Just to give a bit of background on the Kogan breach and Facebook, we took evidence in Washington from Facebook in February. We asked them about whether there had been data breaches, whether Cambridge Analytica had acquired large amounts of Facebook user data, and when there'd last been a breach. We didn't get answers on any of those issues. The company knew about this issue at the time. It didn't disclose it to us. They're not able to explain now why that was the case. With Mike Schroepfer, we asked about that at length when he gave evidence to us last week.

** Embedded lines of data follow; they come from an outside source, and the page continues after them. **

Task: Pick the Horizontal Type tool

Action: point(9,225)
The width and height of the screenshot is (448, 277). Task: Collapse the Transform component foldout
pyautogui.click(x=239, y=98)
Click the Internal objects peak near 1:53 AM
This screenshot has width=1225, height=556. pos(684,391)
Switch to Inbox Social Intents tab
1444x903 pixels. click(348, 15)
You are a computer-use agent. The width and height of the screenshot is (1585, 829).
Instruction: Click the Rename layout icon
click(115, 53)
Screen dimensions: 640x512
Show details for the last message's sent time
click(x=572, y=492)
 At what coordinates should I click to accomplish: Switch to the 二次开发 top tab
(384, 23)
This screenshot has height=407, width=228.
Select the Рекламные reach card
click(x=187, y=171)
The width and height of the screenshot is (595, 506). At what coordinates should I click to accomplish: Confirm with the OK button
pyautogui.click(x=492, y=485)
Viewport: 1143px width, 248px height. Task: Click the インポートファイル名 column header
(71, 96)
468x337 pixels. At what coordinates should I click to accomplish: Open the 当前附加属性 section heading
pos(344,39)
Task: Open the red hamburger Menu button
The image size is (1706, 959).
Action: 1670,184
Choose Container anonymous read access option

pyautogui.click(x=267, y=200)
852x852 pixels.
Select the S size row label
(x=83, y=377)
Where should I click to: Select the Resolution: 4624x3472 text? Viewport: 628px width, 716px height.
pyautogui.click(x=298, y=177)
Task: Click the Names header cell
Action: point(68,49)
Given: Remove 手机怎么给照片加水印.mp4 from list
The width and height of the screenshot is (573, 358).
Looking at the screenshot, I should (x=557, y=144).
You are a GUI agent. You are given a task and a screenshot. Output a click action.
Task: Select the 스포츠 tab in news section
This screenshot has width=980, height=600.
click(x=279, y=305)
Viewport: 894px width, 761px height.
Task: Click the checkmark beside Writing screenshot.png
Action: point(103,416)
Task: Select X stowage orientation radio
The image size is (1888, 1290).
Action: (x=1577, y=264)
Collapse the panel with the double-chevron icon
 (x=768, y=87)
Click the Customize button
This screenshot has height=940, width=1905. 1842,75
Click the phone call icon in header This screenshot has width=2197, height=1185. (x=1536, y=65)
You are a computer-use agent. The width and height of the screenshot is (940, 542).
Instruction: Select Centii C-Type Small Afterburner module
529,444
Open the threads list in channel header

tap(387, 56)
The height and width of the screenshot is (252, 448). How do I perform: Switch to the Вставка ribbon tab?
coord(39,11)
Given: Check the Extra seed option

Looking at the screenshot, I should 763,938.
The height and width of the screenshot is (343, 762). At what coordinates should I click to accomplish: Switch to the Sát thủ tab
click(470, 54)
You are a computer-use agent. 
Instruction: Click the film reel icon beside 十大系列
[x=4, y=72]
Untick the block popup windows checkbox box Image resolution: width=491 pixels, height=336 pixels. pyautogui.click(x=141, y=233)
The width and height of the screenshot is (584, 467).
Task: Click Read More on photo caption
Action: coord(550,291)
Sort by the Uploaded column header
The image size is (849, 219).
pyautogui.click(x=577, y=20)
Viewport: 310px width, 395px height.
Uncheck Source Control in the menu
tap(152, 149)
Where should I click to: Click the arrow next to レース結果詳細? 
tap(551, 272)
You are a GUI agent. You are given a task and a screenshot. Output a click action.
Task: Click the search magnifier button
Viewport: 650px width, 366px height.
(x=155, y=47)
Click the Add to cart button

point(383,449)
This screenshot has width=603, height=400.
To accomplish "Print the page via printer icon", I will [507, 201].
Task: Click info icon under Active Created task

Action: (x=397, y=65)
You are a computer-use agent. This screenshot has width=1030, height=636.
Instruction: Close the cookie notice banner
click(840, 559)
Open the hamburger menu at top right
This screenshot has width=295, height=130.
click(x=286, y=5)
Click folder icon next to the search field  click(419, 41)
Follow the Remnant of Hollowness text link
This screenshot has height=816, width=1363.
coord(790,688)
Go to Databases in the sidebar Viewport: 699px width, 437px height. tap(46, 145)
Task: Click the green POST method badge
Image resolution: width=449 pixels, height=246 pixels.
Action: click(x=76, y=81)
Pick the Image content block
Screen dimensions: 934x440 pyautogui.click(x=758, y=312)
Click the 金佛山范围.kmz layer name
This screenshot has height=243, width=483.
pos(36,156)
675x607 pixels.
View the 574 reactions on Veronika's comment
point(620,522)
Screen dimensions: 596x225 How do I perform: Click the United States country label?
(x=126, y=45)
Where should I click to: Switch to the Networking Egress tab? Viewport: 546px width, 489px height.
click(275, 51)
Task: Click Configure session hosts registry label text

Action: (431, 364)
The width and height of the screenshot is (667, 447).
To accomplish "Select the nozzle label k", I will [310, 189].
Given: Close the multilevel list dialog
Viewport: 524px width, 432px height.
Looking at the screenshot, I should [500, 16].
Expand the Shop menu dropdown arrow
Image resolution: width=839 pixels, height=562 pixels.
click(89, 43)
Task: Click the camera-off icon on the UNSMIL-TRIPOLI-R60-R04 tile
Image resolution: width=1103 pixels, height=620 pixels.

We find all of that deeply concerning, because I think what would have been an honest answer to those questions would have been to say, “Yes, we are aware of breaches by developers. This is what happened. This is the action we took. This is what we do to satisfy ourselves that this has been contained.”
Mark Zuckerberg was asked in Congress about other developers doing similar things. We asked Mike Schroepfer about this last week. There are still no answers from Facebook about that. I think the concern we share is that if it was so easy for Dr. Kogan to do this work, probably lots of other people could have done it too. And who else did it? Did Dr. Kogan work with other people? Did other people share those techniques? Was this practice quite widespread?
It wouldn't at all surprise me, in that regard, that there could be a black market in this sort of user data. I have not seen evidence of it yet myself, but if people like Sandy Parakalis are telling us that a huge amount of data was taken and no one knows what happened to it, then it wouldn't be at all surprising if it were being traded in that way.